Underwater mortgages and drowned daydreams are not necessarily the ingredients for a pop holiday, but Fagen’s irrepressibly snappy combination of rhythm-and-blues married to jazz chords buoys the spirits of listeners struggling to gauge just how serious a turn this is from a man whose cool lyric stances and just-verging-on-snide vocal deliveries are legendary. In any case, most of the songs are about characters’ states of mind—ranging from gleeful to mildly despondent—while the world goes to hell. “Slinky Thing” and “The New Breed” find our antihero acknowledging that the “Nineteen” of “Hey” may in fact be better off with someone her own age. The rush of freedom essayed in “I’m Not the Same Without You” typically falls short on the sincerity meter. The song’s giddy high is something like that of the self-help section in a soon-to-shutter bookstore. The cheerleading sounds good, but maybe the purchase can wait after all because the mourning and self-loathing are right around the corner. “I can hold my breath for a really long time now,” the character says in this exhilarating non-existent e-mail to the ex. “I can hold my own/I’m not the same without you.”

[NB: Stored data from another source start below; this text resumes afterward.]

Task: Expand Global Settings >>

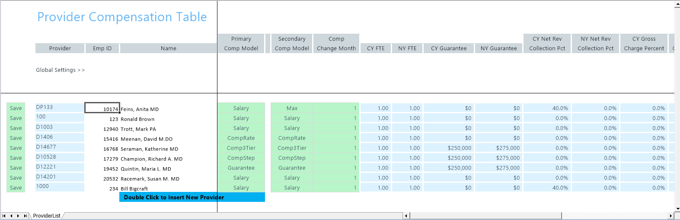Action: (60, 70)
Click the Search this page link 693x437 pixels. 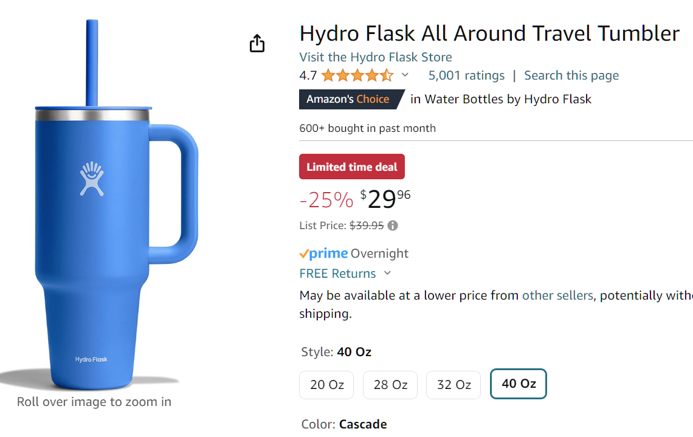[571, 75]
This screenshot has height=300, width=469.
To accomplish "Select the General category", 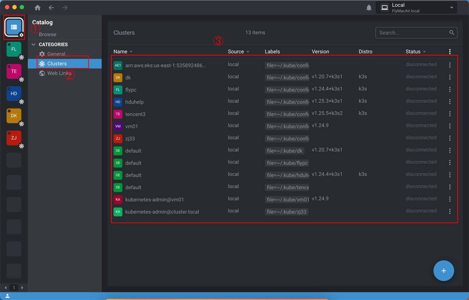I will pos(56,54).
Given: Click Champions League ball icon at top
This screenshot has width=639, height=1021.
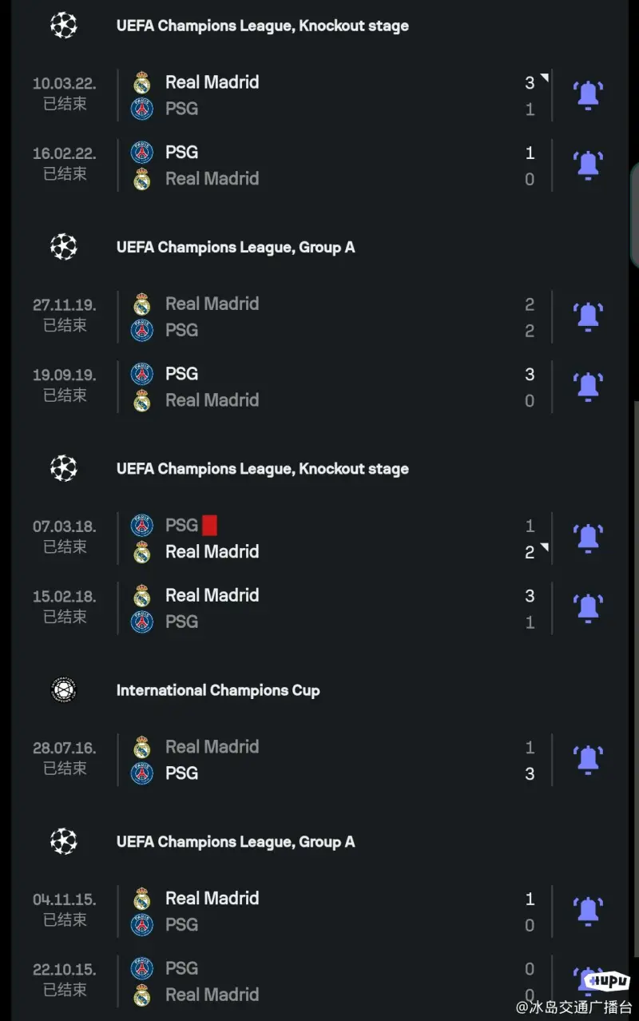Looking at the screenshot, I should click(63, 26).
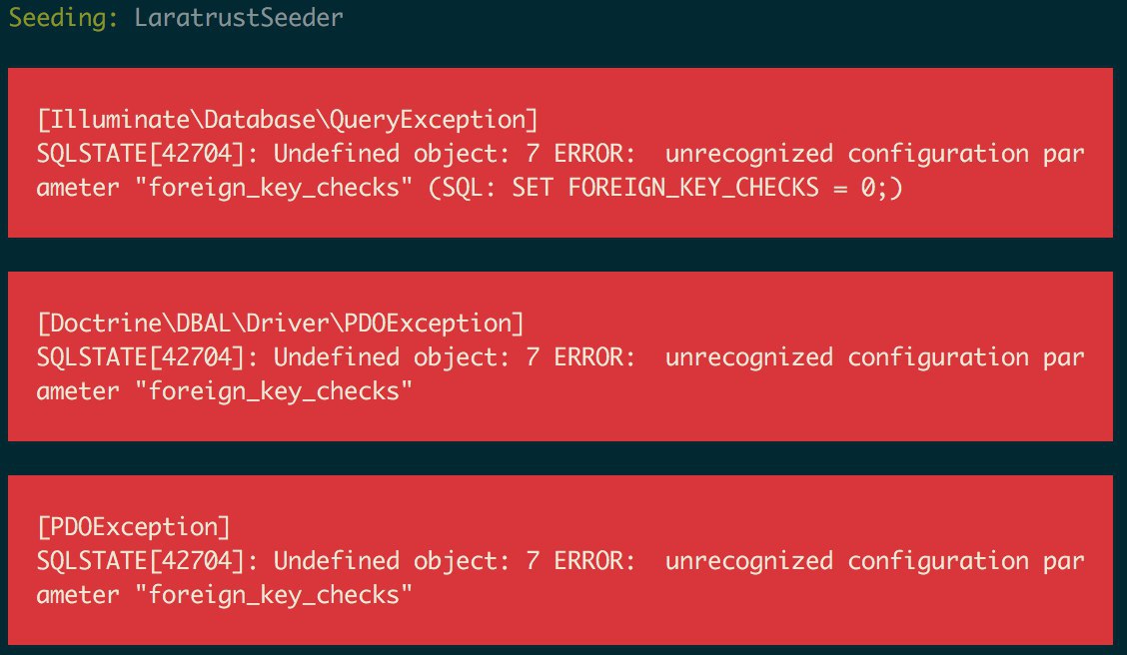Click '"foreign_key_checks"' in the third error block
The width and height of the screenshot is (1127, 655).
274,596
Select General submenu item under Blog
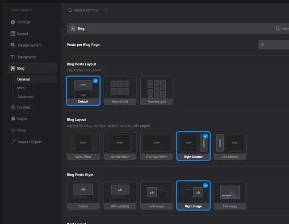This screenshot has width=289, height=224. [x=23, y=79]
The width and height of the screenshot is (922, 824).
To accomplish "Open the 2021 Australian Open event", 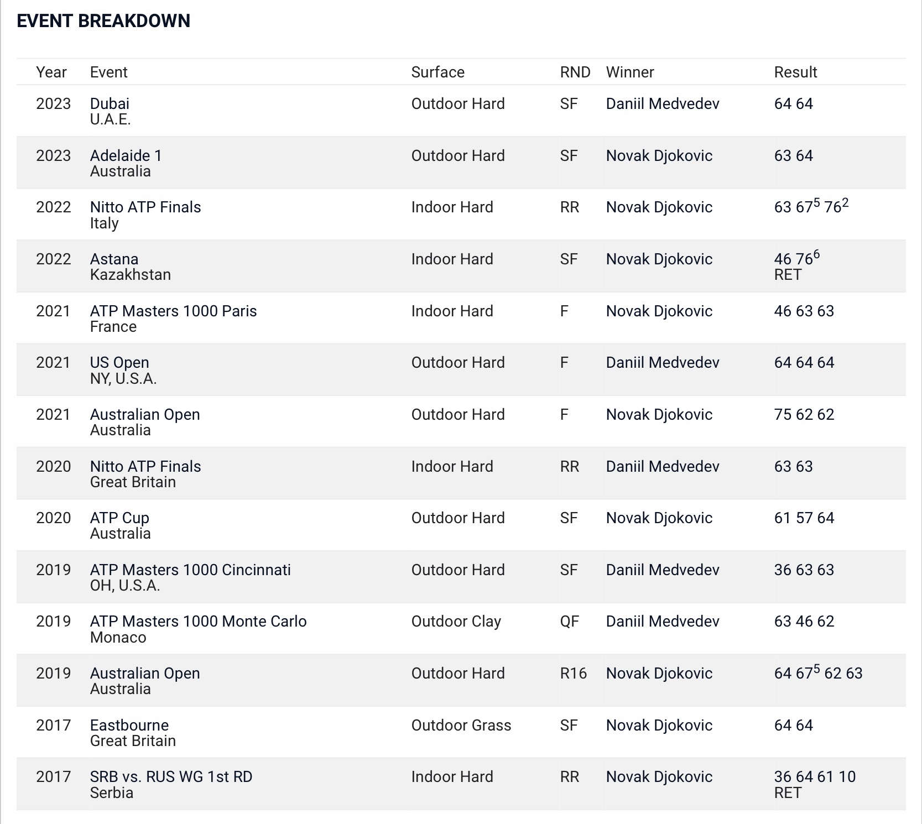I will (145, 415).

The condos may actually sink due to climate change, of course, but Fagen’s narrator, suffering under our new and unpleasant version of the sun, still has failed romance on his mind. “They can fix the weather in the world, just like Mr. Gore said,” Fagen sings. “But tell me what’s to be done ‘bout the weather in my head.” And in the end, Fagen knows that it is the “ocean of misery floodin’ my heart” that we really want to hear about. We’ve got the net and cable and “QUAKE-TV” to depress us about the what’s going on outside. Sometimes a night of bowling—that is, with an ace like fondly remembered “Miss Marlene”— is the tonic, except that Fagen’s scenario reminds us that we metaphorically bowl alone now as often as not. “Good Stuff” is a mini gangster picture where hooch heists are punctuated with deadly gunfire (“There’s a special satisfaction/When a job comes off all right”) and we recognize the old nihilist of the drug burn epic “Kid Charlemagne” still kicking.

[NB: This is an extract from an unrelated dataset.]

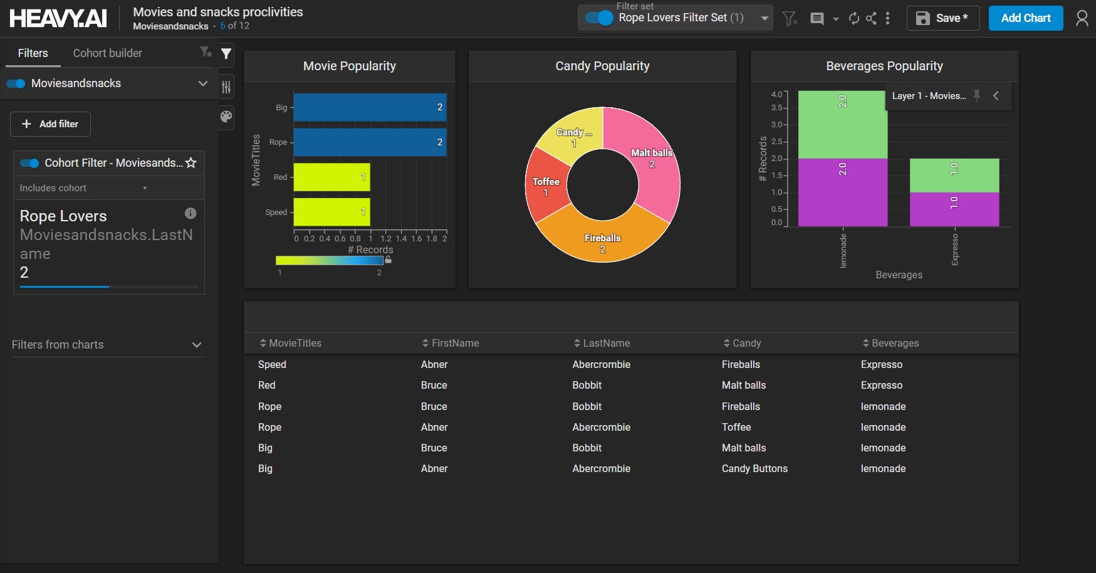Screen dimensions: 1096x573
Task: Open the color palette side panel
Action: click(226, 117)
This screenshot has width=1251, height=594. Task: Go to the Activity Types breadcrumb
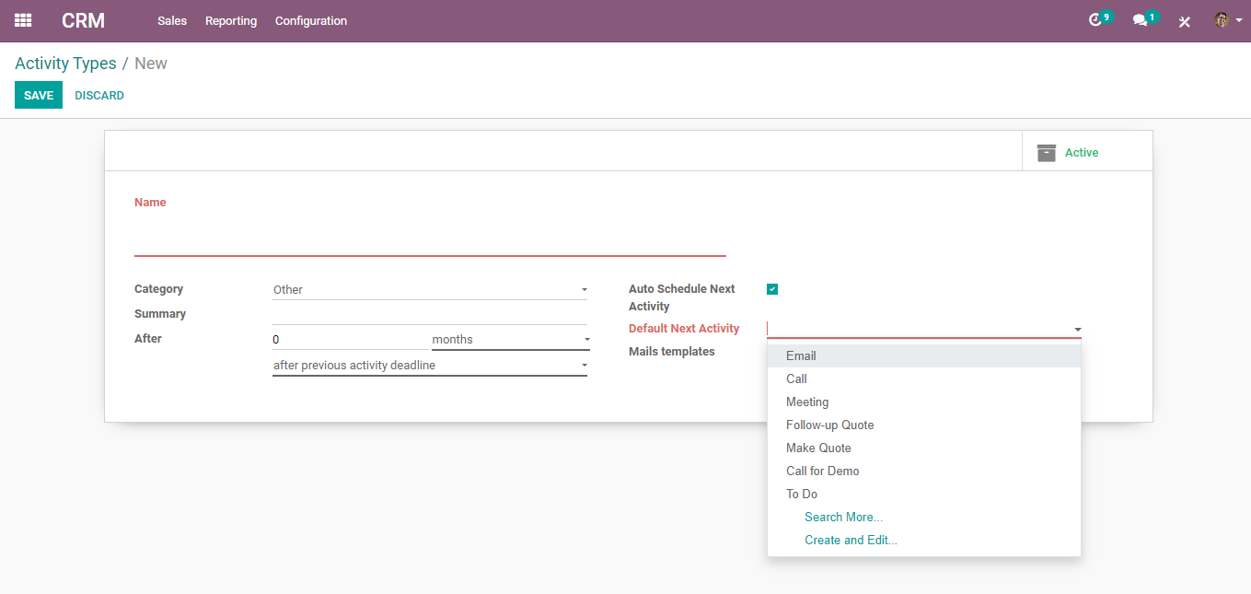click(65, 64)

Fagen is acutely aware of his elder status and of the reduced expectations in the culture around him, but as ever, his polished music makes the bad medicine go down. His secret weapon on this project is trumpeter Michael Leonhart, a member of the Steely Dan touring band whose production, arranging, and surprising electric guitar playing help Fagen maintain his sophisticated pop sound. We may be on our way down, but Fagen’s particular brand of jazziness provides a needed life buoy, however transient.